> [Task requirements]:
Duplicate the records from the line with "At what (x,y)" to the line with "x-tick-label: 2015 is", both included, leaving the pictures out.
"""
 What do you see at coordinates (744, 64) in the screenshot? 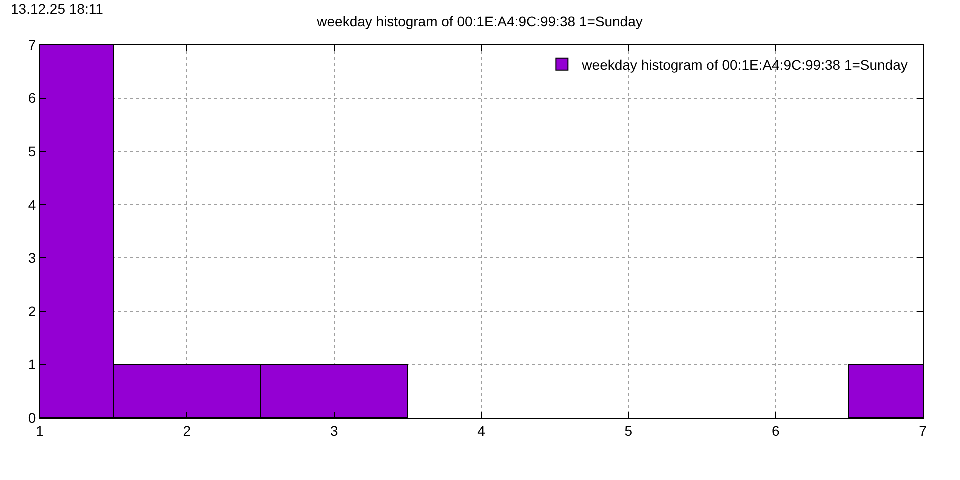
I see `legend-label: weekday histogram of 00:1E:A4:9C:99:38 1=Sunday` at bounding box center [744, 64].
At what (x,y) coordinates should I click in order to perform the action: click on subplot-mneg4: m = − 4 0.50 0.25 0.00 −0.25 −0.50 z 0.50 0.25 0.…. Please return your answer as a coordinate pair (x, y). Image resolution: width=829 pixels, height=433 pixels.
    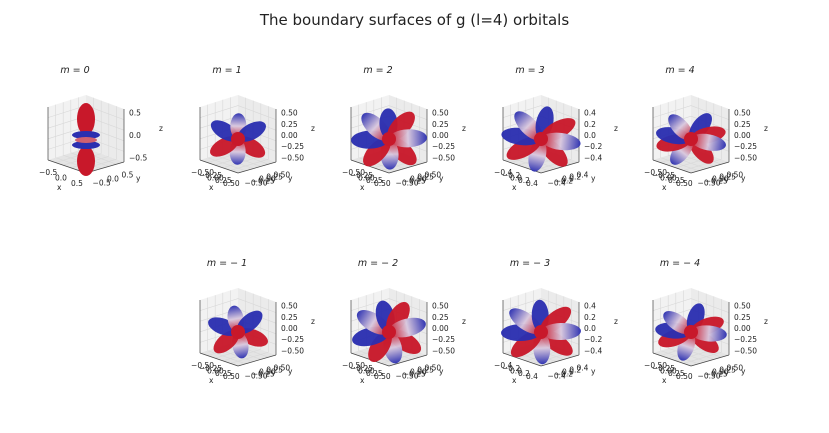
    Looking at the image, I should click on (686, 346).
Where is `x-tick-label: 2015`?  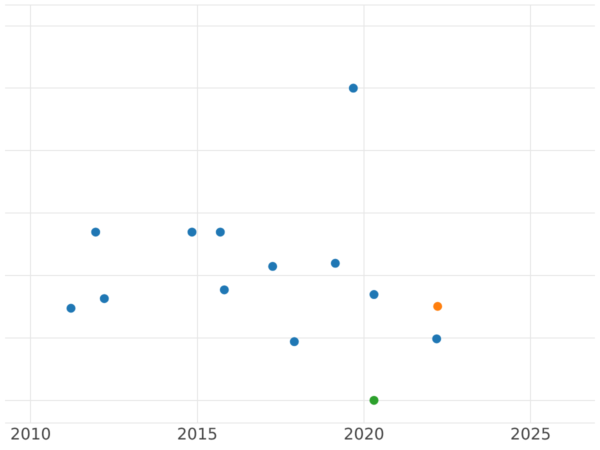
x-tick-label: 2015 is located at coordinates (197, 434).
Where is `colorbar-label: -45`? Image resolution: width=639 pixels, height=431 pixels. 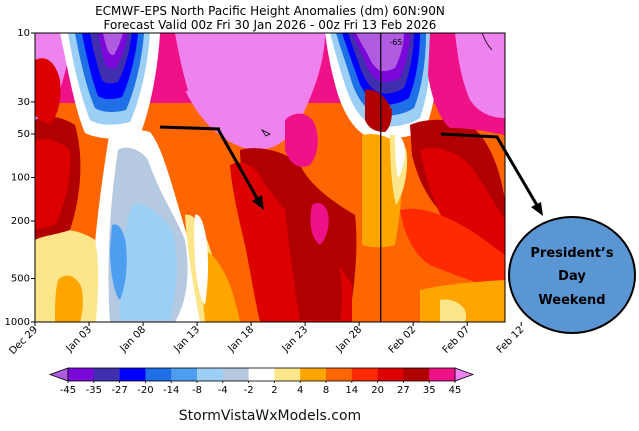 colorbar-label: -45 is located at coordinates (68, 390).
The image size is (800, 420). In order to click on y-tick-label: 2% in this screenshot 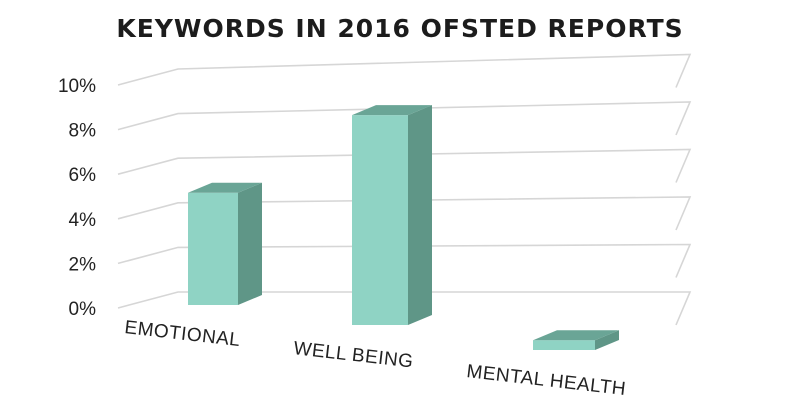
"""
> [Answer space]:
At what (x,y) coordinates should I click in order to perform the action: click on subplot-mneg4: m = − 4 0.50 0.25 0.00 −0.25 −0.50 z 0.50 0.25 0.…. Please return your answer as a coordinate pair (x, y). Image resolution: width=829 pixels, height=433 pixels.
    Looking at the image, I should click on (686, 346).
Where is `x-tick-label: 2015`?  
x-tick-label: 2015 is located at coordinates (197, 434).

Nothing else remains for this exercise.